A prisão é o desdobramento de uma investigação iniciada em 2019. O estopim do caso foi a apreensão de manuscritos e bilhetes com dois detentos na Penitenciária II de Presidente Venceslau.
O esquema, alvo da operação do Ministério Público de São Paulo (MP-SP) e da Polícia Civil, usava uma transportadora de cargas fantasma para lavar dinheiro. Os recursos eram repassados para outras contas com o objetivo de dificultar o rastreio. Duas dessas contas estão em nome de Deolane.

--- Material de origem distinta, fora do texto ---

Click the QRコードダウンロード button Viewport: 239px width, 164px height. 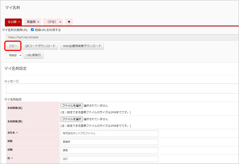click(40, 46)
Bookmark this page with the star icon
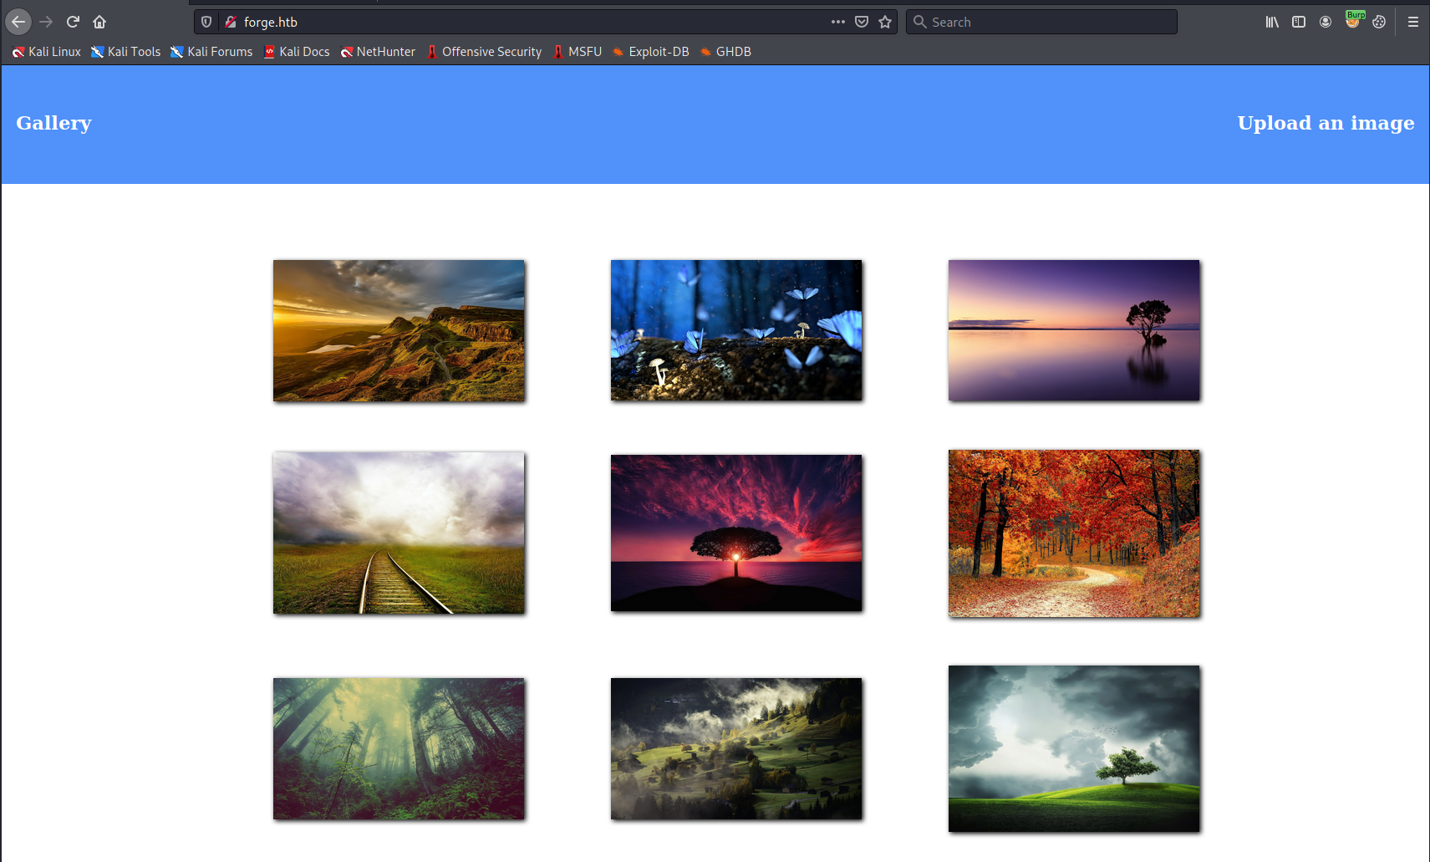This screenshot has height=862, width=1430. click(x=885, y=22)
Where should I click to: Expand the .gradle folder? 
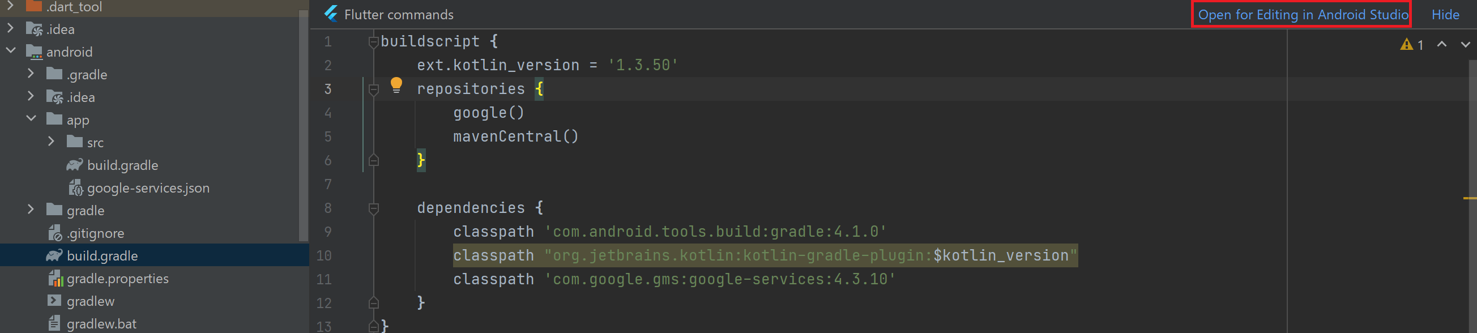[x=31, y=74]
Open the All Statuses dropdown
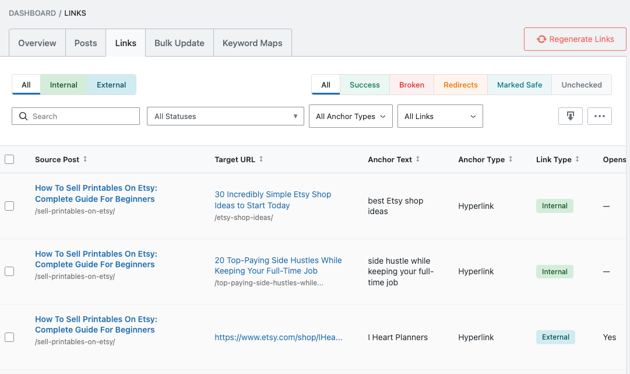Image resolution: width=630 pixels, height=374 pixels. (226, 116)
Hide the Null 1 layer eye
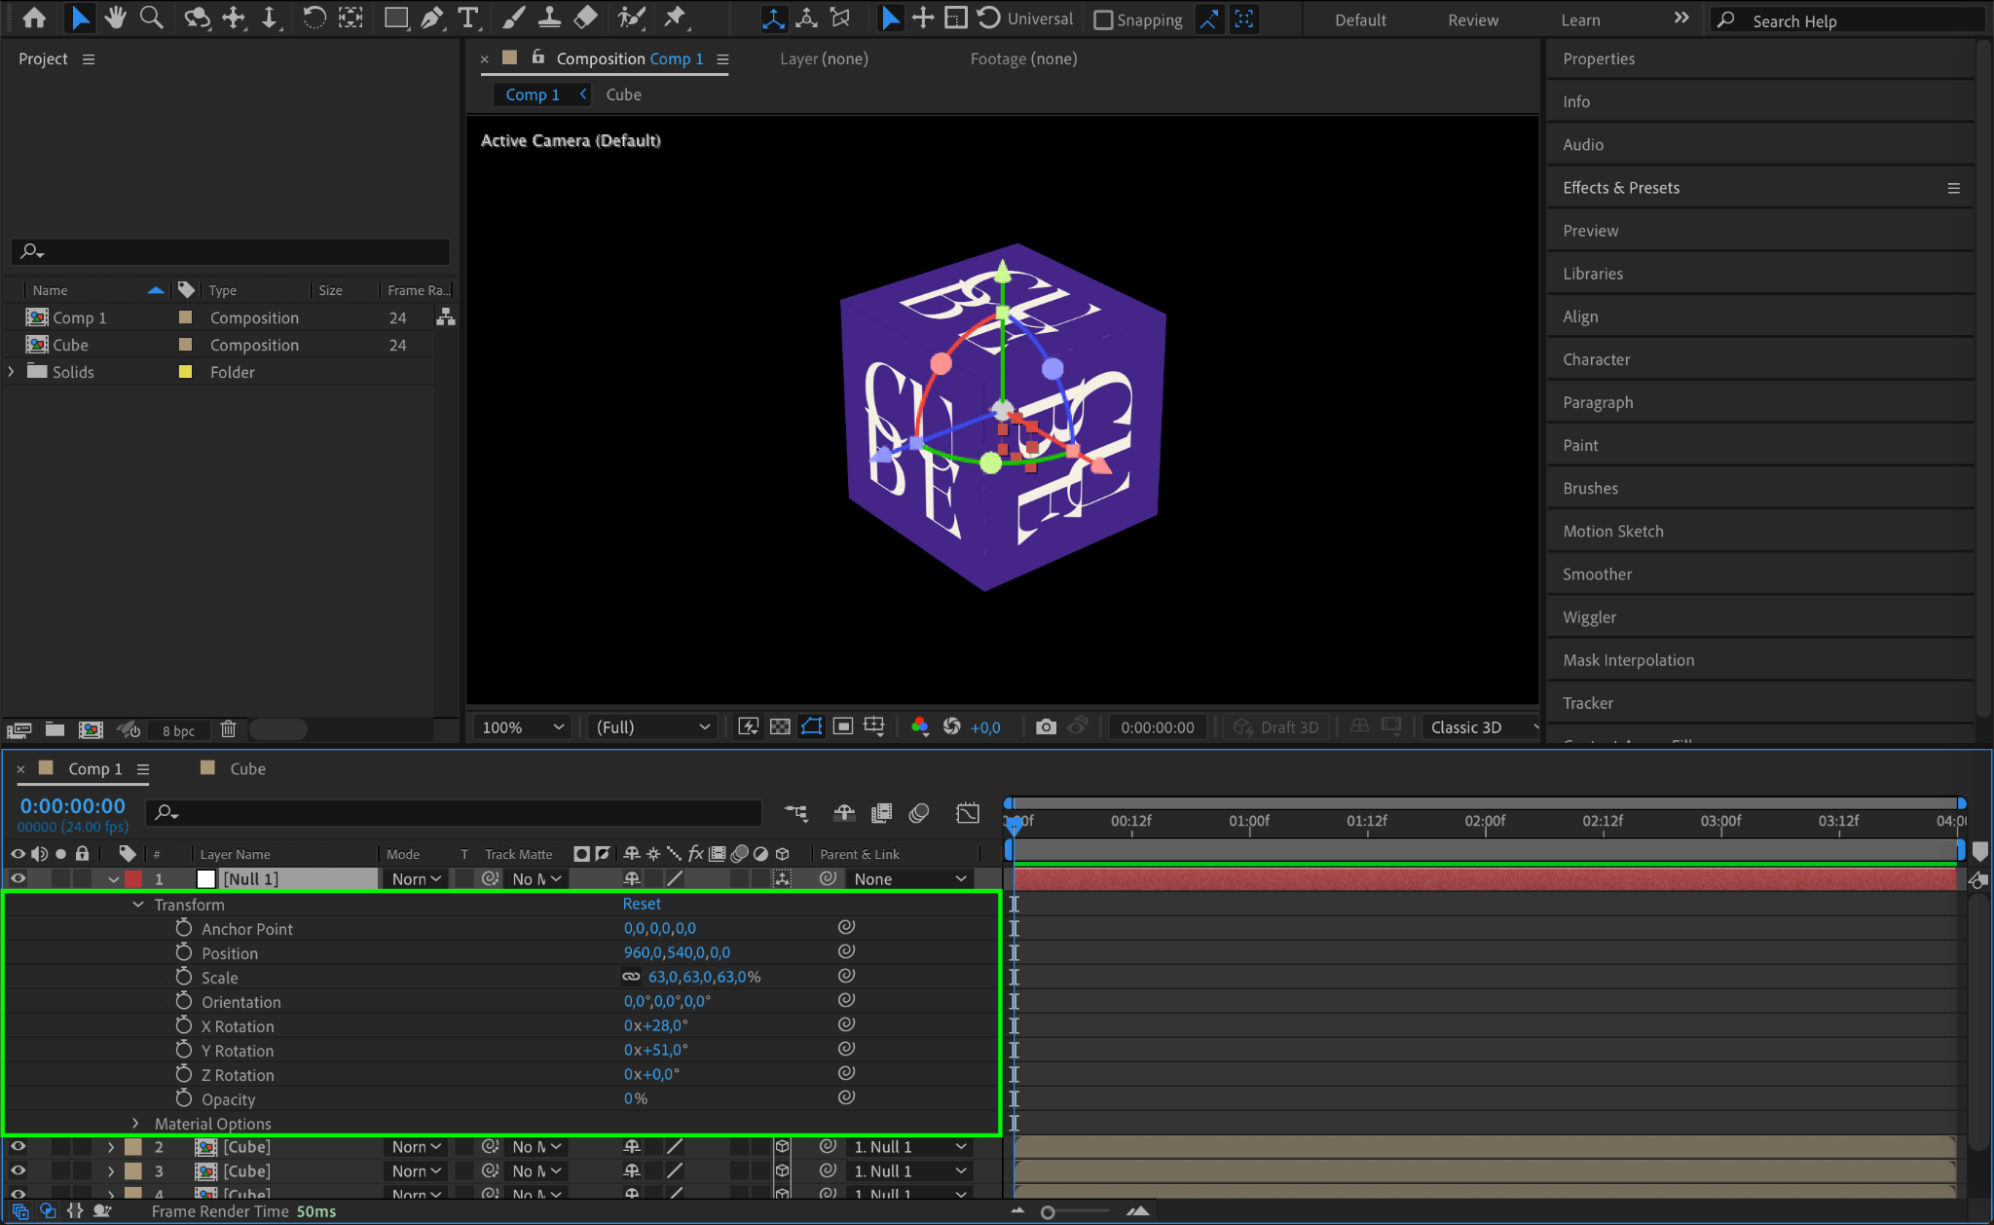Screen dimensions: 1994x1225 click(x=18, y=878)
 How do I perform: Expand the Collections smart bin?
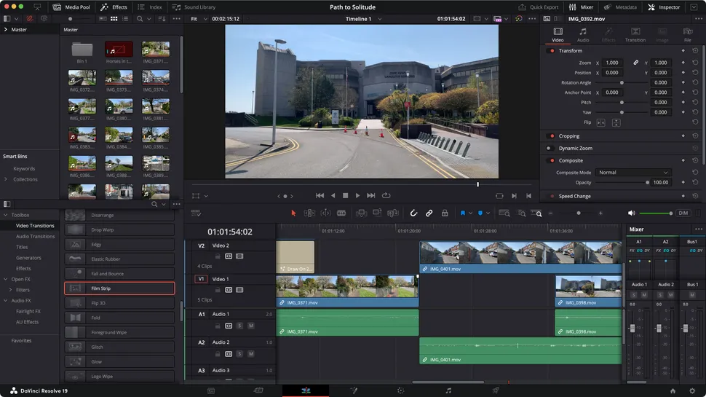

Além da influencer, que tem mais de 21 milhões de seguidores, também havia um mandado de prisão contra Marcos Willians Herbas Camacho, o Marcola, líder do PCC, que já está preso.
Segundo a investigação, o material apreendido em 2019 levou à abertura de três inquéritos sucessivos que revelaram a estrutura financeira do PCC e permitiram a identificação de operadores.